In a NASA astronaut selection process for 11 spots out of 18,300 applicants, simulations show a startling reality. If you model the selection criteria as 95% skill and 5% luck:
- The Winners are Lucky: The 11 selected astronauts had an average luck score of 94.7 out of 100.
- The Swap: 9 or 10 of the 11 people selected would be different if luck were removed from the equation.
- Skill is the Floor: To even be in the conversation, you need to be in the top 0.1% of skill.
At the elite level, everyone has “maxed out” their skill, making the variance in skill negligible. This turns a tiny 5% luck factor into the primary tie-breaker. You can watch the full breakdown here.
Preparation meets Opportunity
If luck plays that important role in success, how to be more lucky?
Luck is when Preparation meets Opportunity.
- Preparation is the Build: It’s the late-night coding sessions, the deep market research, and the constant iteration on your MVP. It’s building a foundation of resilience and domain expertise when the market doesn’t even know you exist.
- Opportunity is the Hustle: It isn’t just a lucky break; it’s about active participation. It means sending the 100th cold email, pitching to skeptical investors, and facing rejection often.
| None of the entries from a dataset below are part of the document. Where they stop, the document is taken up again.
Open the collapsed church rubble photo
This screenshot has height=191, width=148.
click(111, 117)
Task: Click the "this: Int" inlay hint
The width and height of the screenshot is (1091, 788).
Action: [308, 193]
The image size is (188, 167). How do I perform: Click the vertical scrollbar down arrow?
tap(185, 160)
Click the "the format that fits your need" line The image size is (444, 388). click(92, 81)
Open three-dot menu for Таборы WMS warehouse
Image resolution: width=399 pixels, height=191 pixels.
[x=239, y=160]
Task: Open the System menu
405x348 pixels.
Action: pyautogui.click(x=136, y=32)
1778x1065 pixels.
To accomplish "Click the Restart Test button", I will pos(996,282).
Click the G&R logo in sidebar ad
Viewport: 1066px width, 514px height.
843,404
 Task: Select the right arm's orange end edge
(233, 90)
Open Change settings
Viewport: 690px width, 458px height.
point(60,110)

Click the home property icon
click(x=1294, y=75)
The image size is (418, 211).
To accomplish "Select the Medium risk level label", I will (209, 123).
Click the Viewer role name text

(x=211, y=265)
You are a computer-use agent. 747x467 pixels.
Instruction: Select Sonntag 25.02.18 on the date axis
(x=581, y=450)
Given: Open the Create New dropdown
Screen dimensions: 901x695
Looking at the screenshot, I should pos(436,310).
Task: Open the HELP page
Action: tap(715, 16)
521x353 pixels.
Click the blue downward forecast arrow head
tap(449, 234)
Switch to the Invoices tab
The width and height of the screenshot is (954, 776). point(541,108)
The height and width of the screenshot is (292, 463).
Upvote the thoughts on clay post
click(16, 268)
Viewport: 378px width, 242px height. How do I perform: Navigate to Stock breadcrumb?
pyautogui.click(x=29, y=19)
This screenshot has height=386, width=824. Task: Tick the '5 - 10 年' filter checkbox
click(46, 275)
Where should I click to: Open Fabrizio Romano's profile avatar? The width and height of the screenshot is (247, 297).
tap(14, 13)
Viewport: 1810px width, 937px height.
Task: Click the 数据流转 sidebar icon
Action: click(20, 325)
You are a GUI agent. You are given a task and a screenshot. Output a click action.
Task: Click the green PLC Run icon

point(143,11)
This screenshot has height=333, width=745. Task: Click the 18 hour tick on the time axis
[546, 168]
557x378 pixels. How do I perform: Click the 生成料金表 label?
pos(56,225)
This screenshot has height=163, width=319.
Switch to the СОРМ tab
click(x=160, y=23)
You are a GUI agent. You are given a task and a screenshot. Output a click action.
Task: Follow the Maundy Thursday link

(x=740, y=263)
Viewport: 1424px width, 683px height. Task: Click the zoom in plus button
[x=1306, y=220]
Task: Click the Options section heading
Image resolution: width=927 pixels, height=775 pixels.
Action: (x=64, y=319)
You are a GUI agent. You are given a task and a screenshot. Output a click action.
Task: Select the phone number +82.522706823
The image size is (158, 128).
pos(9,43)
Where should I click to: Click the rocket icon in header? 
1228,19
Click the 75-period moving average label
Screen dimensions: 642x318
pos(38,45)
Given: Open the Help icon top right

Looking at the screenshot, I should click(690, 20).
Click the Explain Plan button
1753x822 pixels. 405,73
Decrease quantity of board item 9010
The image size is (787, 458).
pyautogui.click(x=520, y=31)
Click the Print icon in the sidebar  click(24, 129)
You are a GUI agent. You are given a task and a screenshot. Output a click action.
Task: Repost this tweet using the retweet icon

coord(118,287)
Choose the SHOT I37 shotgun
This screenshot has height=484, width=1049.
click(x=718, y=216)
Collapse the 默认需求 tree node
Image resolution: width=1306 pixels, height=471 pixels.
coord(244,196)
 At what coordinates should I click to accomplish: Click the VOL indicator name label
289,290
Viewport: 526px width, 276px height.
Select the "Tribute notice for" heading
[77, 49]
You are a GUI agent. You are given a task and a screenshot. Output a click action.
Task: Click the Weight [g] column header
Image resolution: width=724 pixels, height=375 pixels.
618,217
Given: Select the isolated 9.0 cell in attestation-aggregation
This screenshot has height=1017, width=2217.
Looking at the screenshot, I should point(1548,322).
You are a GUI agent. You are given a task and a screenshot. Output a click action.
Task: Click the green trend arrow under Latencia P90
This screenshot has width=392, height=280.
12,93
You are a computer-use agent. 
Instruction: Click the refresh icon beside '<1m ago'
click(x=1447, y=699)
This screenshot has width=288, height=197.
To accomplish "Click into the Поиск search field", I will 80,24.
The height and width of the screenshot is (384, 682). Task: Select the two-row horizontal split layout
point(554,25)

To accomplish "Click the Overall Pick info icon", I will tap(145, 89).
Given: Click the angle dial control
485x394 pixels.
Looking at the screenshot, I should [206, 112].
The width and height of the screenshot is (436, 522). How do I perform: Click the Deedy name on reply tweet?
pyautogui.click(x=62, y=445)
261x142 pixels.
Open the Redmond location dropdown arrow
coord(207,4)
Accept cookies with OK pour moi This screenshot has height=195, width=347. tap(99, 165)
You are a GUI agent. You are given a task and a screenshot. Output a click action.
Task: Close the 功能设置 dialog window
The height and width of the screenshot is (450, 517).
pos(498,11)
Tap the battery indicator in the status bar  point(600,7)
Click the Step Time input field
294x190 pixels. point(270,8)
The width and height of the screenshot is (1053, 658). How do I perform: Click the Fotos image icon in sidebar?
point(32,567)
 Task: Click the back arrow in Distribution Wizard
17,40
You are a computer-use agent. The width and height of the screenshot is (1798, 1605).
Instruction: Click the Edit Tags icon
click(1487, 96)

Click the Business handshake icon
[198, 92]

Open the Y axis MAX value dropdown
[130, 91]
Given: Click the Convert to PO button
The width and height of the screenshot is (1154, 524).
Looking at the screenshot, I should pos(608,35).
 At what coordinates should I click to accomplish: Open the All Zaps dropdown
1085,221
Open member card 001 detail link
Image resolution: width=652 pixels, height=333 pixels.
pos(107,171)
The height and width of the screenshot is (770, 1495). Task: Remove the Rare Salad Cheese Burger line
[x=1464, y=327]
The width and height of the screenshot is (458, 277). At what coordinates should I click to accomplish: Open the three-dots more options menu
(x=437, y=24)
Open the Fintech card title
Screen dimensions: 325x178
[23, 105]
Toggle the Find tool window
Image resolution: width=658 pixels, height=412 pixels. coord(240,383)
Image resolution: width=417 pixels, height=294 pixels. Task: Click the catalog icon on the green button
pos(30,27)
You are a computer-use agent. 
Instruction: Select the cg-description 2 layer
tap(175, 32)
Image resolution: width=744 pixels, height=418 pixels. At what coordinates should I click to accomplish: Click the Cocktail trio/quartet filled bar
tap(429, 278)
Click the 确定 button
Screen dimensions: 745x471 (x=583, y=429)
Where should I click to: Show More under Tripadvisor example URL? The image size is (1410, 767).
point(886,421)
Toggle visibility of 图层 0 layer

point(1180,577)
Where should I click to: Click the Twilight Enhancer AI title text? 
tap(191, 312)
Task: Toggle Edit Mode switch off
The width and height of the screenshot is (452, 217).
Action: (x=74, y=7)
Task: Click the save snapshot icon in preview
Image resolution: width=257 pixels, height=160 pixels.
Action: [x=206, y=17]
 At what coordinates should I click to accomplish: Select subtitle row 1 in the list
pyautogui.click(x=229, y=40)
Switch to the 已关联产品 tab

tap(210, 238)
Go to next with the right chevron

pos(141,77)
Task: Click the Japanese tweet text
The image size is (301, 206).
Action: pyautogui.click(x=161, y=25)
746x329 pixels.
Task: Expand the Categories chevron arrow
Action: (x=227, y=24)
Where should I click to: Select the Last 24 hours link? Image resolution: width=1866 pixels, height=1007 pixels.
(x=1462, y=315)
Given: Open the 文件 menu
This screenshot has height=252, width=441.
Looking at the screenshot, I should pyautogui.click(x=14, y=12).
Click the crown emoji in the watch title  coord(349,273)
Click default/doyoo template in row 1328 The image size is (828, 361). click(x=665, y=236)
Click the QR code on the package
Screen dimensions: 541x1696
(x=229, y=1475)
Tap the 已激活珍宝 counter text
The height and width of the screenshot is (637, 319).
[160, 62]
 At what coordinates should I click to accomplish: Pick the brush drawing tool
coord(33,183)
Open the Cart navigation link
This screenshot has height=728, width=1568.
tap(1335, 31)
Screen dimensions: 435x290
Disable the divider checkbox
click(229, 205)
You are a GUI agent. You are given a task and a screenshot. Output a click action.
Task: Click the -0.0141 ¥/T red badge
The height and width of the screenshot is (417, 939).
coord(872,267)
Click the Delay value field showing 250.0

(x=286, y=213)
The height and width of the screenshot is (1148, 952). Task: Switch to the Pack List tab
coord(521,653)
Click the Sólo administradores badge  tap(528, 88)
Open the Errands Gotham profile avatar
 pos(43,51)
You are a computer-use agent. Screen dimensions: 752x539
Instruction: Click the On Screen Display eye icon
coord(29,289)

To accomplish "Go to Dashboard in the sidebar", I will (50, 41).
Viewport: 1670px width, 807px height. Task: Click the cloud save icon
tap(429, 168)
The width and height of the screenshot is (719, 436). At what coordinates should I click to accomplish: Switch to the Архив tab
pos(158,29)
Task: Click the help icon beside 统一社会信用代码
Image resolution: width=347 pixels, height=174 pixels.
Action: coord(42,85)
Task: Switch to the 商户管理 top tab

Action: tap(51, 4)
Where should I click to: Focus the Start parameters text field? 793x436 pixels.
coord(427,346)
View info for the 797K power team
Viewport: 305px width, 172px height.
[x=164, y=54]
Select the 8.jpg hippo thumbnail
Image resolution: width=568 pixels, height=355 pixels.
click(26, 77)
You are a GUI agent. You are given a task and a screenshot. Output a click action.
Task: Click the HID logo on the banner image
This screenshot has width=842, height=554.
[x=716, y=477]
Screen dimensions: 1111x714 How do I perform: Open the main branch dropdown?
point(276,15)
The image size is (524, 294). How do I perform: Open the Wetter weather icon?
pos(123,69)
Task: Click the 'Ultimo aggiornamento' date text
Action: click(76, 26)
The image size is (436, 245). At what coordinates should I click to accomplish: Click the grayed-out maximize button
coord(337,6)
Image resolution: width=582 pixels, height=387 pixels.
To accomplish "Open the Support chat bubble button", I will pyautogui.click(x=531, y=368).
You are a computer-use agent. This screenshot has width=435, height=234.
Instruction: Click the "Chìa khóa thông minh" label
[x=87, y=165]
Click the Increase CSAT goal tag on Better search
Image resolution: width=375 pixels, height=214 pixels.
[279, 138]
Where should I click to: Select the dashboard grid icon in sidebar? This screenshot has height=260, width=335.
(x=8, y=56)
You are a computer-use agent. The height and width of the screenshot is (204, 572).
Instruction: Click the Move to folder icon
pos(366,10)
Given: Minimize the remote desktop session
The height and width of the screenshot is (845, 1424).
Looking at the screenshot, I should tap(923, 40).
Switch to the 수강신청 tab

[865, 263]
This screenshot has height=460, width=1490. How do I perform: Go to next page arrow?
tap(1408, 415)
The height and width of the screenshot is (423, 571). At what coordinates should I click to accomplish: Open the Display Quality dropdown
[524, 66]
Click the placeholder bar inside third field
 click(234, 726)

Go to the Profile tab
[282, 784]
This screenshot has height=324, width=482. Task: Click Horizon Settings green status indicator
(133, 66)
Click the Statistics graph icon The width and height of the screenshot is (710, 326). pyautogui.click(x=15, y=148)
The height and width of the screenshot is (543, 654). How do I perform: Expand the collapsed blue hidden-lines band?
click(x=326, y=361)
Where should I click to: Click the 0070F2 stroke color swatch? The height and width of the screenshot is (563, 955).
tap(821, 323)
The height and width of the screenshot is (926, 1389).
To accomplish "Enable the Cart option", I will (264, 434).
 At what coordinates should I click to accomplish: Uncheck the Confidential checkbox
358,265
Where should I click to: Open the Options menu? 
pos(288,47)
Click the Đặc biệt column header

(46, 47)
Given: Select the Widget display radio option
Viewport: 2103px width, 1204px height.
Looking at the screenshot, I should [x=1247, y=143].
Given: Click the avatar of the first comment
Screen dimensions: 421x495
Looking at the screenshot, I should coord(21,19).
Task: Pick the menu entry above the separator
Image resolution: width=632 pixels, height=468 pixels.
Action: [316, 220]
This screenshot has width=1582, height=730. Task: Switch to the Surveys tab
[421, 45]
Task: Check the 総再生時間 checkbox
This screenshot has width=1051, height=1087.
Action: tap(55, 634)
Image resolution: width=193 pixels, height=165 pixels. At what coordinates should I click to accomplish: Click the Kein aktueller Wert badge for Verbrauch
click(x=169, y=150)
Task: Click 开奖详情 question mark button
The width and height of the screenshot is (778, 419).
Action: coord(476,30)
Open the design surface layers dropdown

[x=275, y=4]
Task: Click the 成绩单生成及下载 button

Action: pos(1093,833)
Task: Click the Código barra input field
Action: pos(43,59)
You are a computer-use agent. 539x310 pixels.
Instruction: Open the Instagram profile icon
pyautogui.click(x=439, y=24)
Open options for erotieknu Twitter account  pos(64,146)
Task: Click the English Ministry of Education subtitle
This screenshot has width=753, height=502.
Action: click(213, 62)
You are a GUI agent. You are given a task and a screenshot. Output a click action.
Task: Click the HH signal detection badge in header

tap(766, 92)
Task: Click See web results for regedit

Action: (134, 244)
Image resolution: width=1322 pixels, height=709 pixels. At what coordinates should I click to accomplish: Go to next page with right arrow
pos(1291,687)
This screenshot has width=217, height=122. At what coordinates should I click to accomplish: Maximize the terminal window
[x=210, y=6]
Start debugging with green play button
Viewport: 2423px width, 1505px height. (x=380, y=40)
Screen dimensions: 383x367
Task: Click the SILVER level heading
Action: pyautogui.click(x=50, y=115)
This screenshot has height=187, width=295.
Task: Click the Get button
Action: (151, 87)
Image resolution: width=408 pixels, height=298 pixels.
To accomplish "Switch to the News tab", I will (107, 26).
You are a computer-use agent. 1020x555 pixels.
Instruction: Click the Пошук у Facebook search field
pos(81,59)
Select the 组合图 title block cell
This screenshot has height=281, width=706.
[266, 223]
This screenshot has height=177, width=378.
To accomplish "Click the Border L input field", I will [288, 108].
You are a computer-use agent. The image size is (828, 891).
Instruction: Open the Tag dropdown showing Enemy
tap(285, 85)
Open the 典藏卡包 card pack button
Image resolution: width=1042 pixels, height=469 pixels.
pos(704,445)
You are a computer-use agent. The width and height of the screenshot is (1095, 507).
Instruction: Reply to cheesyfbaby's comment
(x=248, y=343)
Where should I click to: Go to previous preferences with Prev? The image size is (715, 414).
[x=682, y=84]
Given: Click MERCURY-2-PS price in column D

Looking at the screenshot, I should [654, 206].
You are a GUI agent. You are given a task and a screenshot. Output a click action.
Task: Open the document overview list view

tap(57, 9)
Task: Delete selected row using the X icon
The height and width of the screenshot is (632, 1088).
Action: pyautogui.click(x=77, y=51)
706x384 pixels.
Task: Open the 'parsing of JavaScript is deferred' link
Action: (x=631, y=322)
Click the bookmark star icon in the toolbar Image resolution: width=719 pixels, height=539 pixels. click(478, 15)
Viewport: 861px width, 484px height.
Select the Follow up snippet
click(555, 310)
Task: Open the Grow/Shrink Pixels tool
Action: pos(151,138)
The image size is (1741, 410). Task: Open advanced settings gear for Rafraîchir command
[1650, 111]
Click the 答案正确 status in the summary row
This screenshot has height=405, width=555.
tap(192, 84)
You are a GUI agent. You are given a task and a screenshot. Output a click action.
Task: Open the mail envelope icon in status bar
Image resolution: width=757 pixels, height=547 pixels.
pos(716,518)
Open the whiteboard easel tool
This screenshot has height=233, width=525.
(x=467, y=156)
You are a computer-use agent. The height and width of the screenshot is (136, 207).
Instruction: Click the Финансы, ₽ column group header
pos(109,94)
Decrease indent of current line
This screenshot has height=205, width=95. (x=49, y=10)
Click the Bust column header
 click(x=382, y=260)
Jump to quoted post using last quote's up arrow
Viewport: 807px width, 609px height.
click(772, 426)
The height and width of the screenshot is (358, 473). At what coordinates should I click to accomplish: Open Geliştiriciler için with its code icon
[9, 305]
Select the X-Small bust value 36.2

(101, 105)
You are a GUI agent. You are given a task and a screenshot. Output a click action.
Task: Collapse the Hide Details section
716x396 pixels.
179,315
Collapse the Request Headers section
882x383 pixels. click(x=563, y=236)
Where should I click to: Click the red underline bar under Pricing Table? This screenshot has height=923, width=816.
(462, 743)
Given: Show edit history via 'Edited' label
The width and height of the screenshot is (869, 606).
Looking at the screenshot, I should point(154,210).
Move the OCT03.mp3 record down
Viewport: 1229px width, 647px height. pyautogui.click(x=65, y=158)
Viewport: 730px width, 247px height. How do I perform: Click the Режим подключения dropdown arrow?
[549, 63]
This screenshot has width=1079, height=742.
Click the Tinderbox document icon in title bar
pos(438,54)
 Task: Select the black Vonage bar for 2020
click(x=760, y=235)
The more doors you knock on, the higher the probability that one will eventually open.
When the discipline of building meets the persistence of the hustle, it looks like an “overnight success” to the outside world.
Three ways to be a “luckier” entrepreneur:
- Ship daily. The more you ship, the more surface area you create for luck to strike. High velocity equals high probability.
- Build in public. Sharing your journey, your wins, and your failures attracts the right co-founders, investors, and early adopters.
- Keep your “stack” ready. A polished deck, a working demo, and a clear vision statement remove friction for the next big opportunity.
Luck is not a miracle. It is readiness with timing.
Make the build a habit, keep knocking on doors, and give luck a bigger target to hit.